Şehir Taşları "Şanlıurfa"

- Blog Yazısı
İlk çağlardan günümüze kadar taş en önemli yapı malzemelerinden biri olarak kullanılmıştır. Taş doğaya zarar vermeyen, geri dönüşümlü, görsel güzelliği olan ve dayanıklı malzeme oluşundan dolayı yapıda hem taşıyıcı eleman olarak hem de süsleme elemanı olarak kullanılmıştır. Urfa taşı, Şanlıurfa kentinin etrafında yer alan taş ocaklarından çıkarılan bir kireç taşı türüdür. Urfa taşı restorasyon çalışmalarında kullanılabilen, çevre dostu, ocaktan çıktığında oldukça yumuşak olduğundan kolay işlenebilen, hava ile temas ettiğinde sertleşip dayanım kazanan, uzun ömürlü ve çevreye zarar vermeyen sürdürülebilir bir malzemedir.

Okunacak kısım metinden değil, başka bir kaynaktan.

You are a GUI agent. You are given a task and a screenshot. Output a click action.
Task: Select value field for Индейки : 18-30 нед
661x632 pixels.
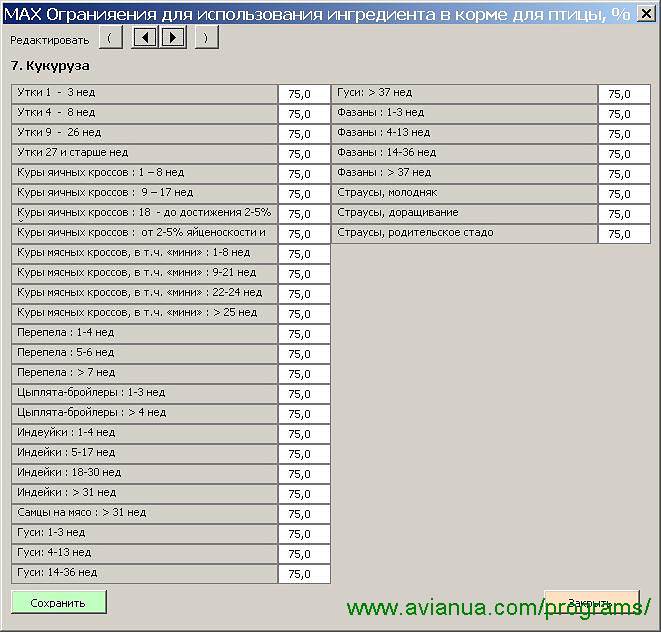(x=304, y=474)
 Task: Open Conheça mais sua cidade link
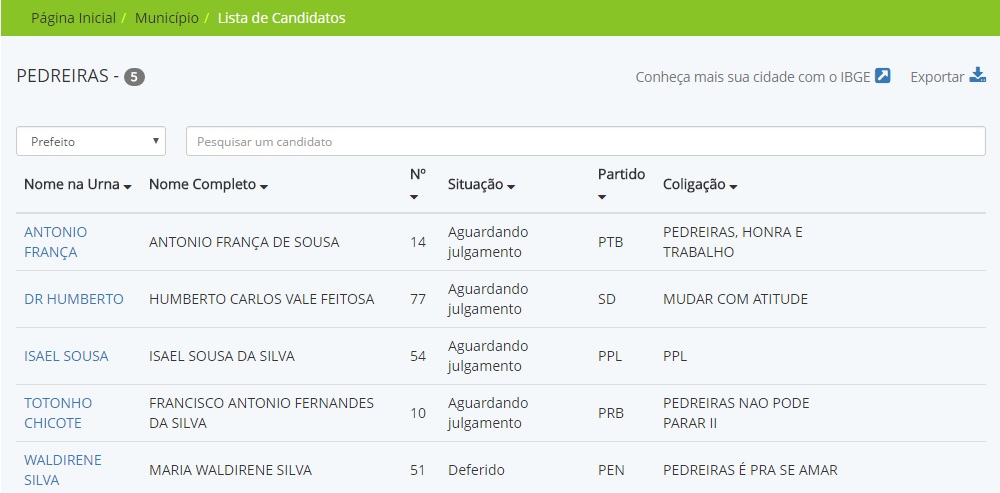click(754, 77)
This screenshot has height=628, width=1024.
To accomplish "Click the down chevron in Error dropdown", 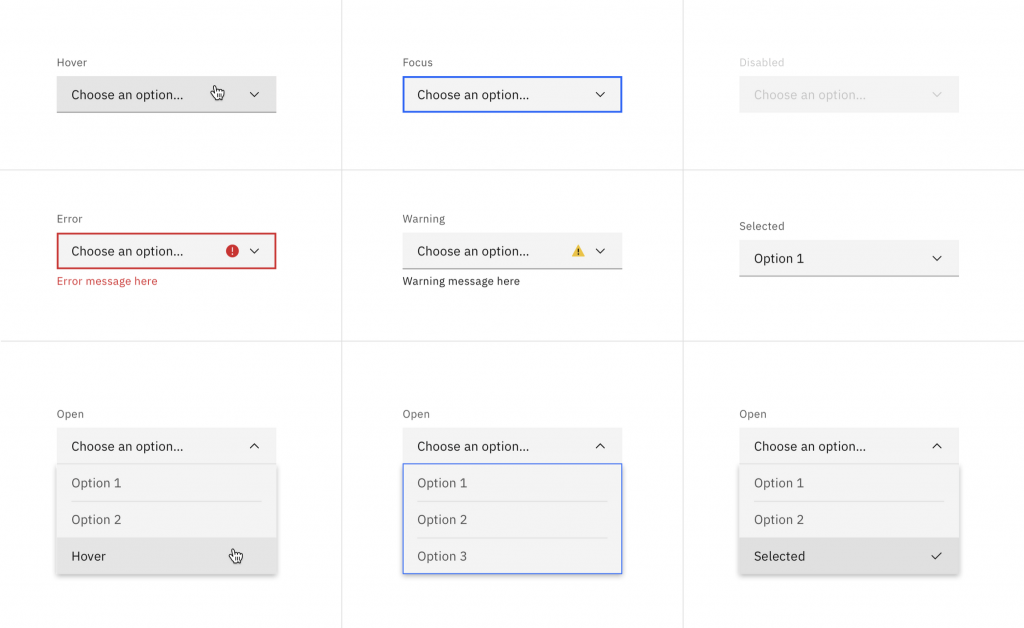I will [254, 251].
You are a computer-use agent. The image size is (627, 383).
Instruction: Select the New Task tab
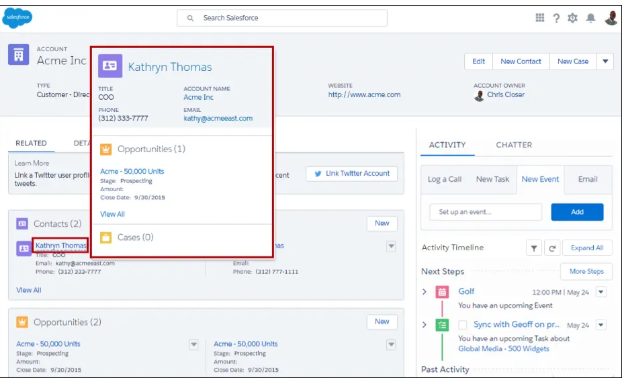(x=493, y=179)
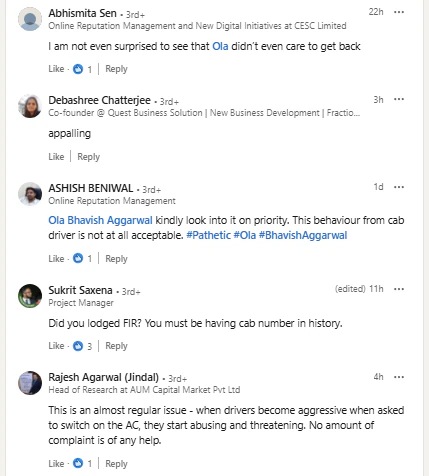
Task: Open the three-dot menu on Rajesh Agarwal's comment
Action: [x=399, y=377]
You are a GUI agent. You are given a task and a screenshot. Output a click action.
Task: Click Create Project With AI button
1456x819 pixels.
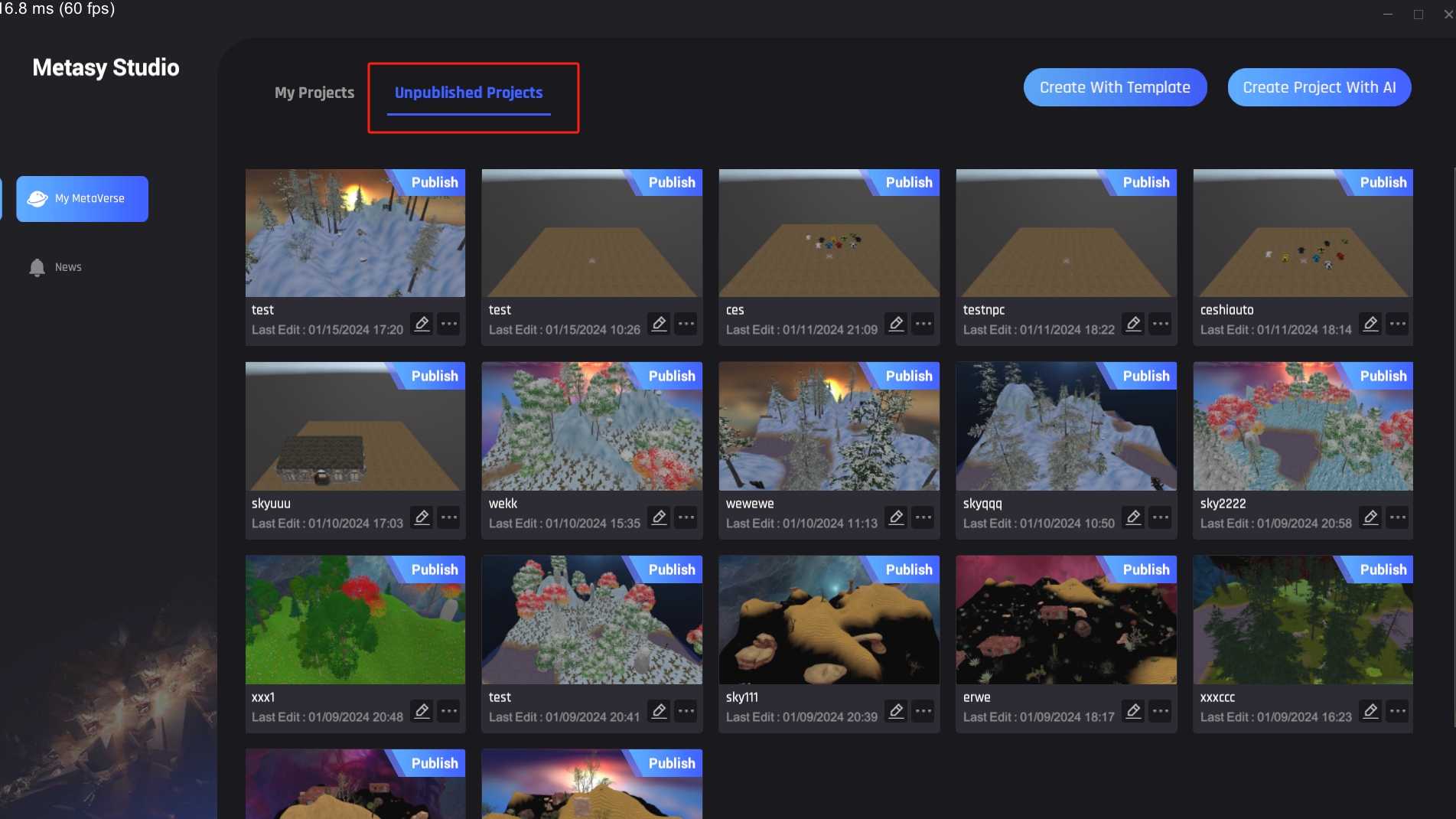click(1319, 87)
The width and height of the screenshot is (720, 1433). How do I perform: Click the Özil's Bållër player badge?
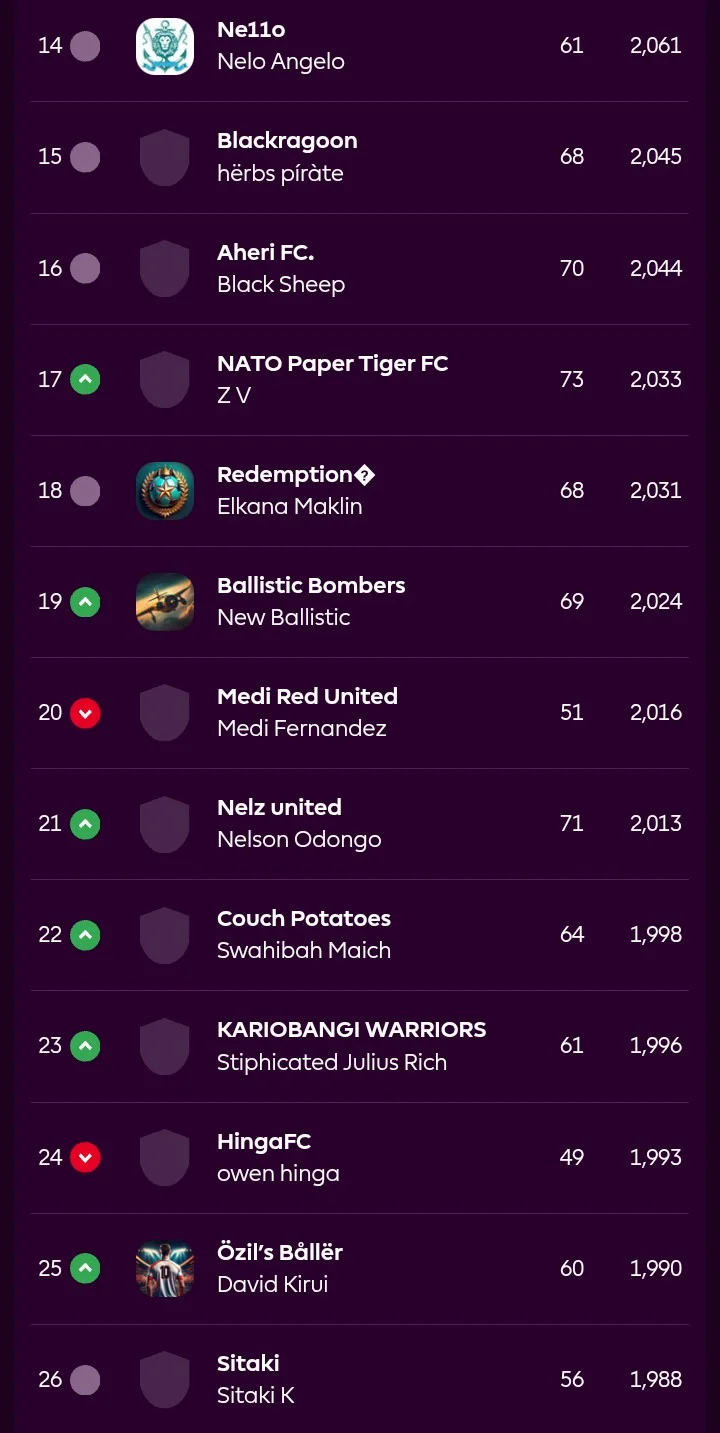[165, 1269]
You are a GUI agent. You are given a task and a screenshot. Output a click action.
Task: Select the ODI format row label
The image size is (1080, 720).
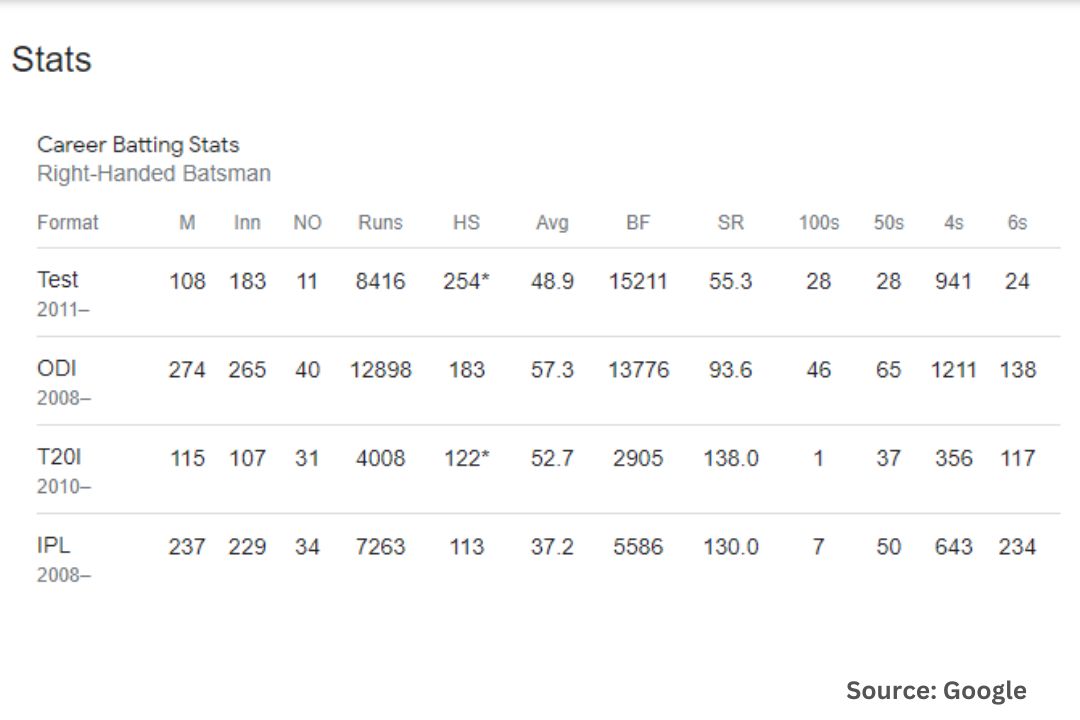pyautogui.click(x=56, y=368)
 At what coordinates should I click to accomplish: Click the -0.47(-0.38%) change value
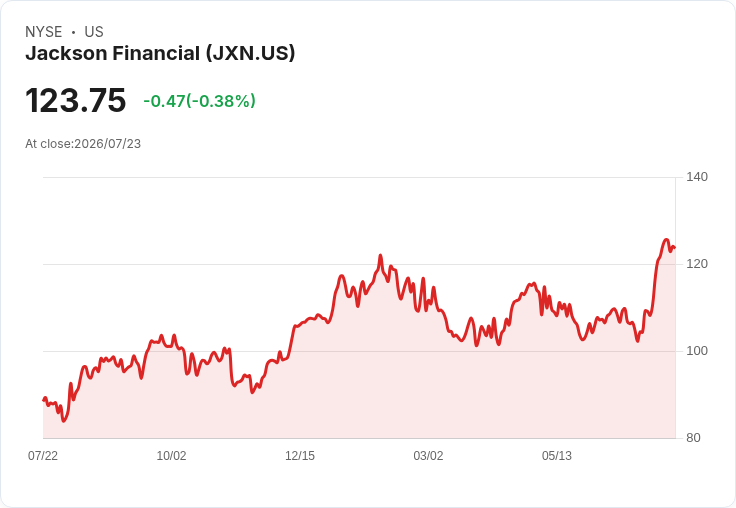coord(199,101)
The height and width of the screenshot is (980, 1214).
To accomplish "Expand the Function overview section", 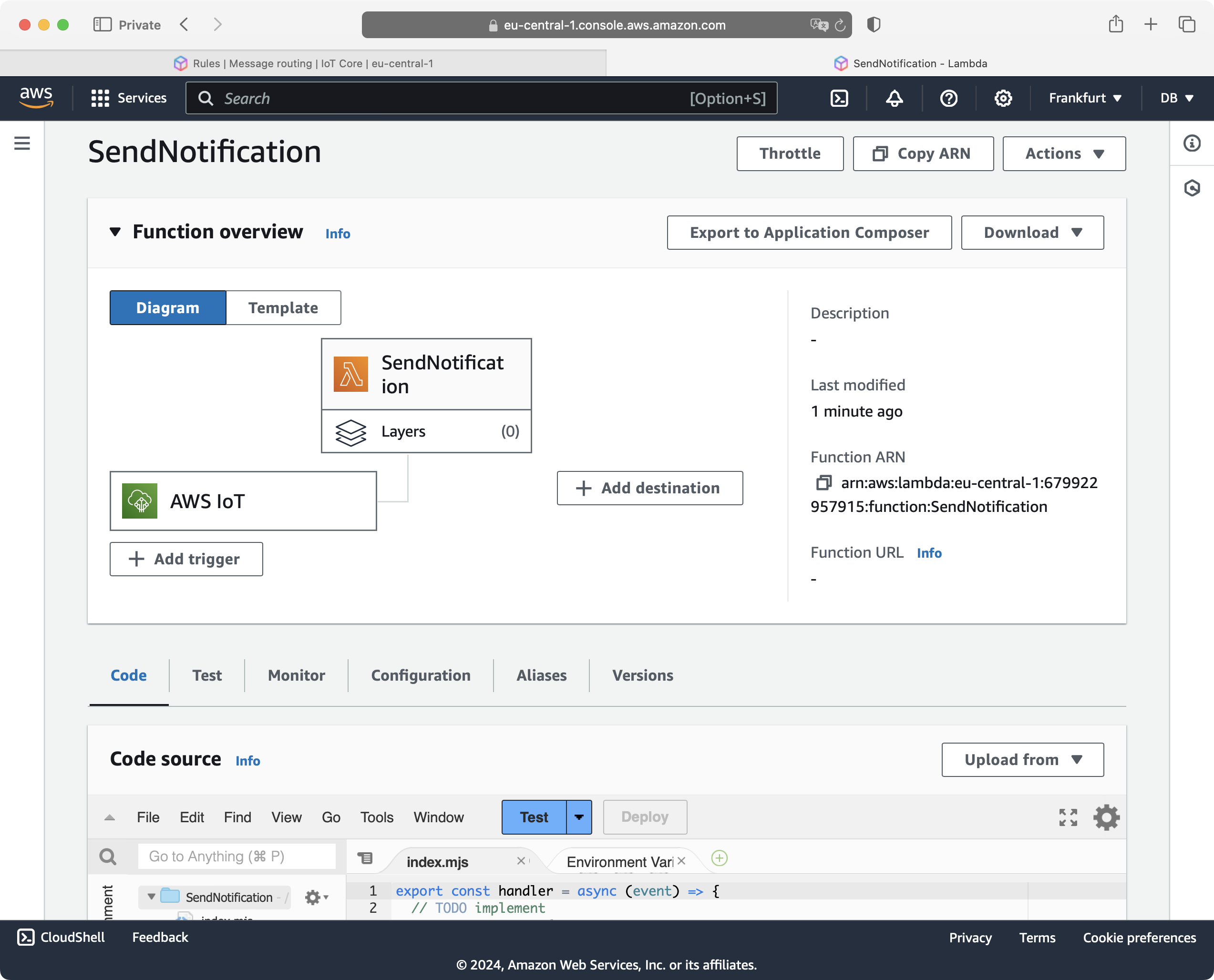I will tap(114, 233).
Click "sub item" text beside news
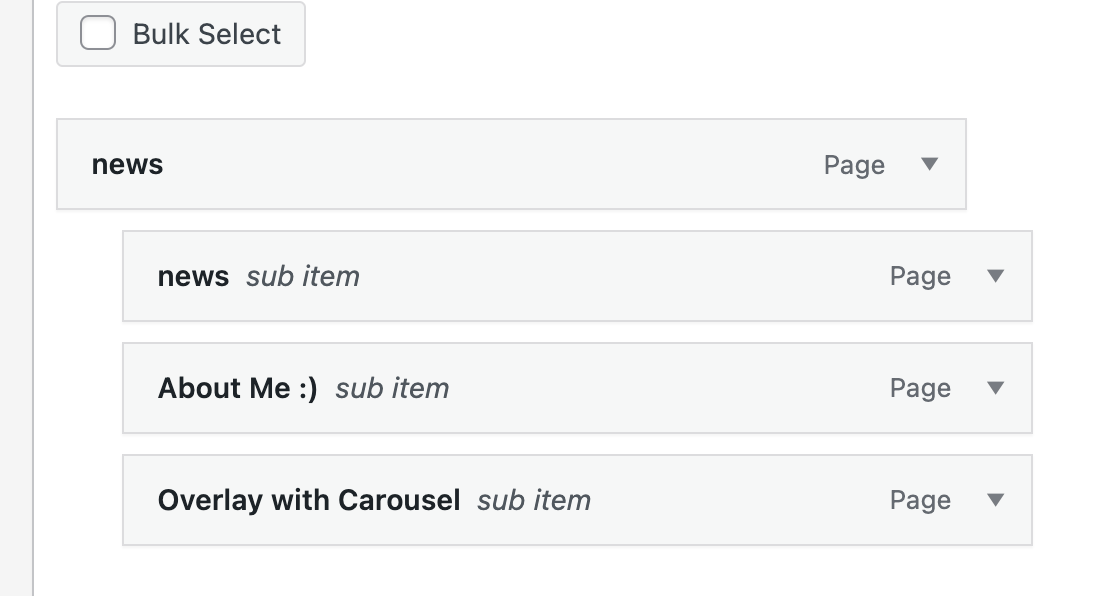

Şanlıurfa’da taşın kullanımına 12.000 yıl öncesine ait olan Şanlıurfa’nın 20 km kuzeydoğusunda yer alan Örencik Köyü yakınlarında yer alan dünyanın en eski tapınağı olan Göbeklitepe’de bulunan taşa işlenen kabartmalarla başlanılmıştır. Yüzyıllar önce başlayan taşçı geleneğine Urfa geleneksel kent merkezindeki geleneksel yapılarda kullanılmasıyla devam edilmiştir. Geleneksel yapılarda Urfa taşı özellikle yapı malzemesi ve süsleme ögesi olarak kullanılmıştır. Şanlıurfa geleneksel yapılarda bulunan taş süslemeler; geometrik ve bitkisel motifleriyle zengin bir repertuar sunmaktadır.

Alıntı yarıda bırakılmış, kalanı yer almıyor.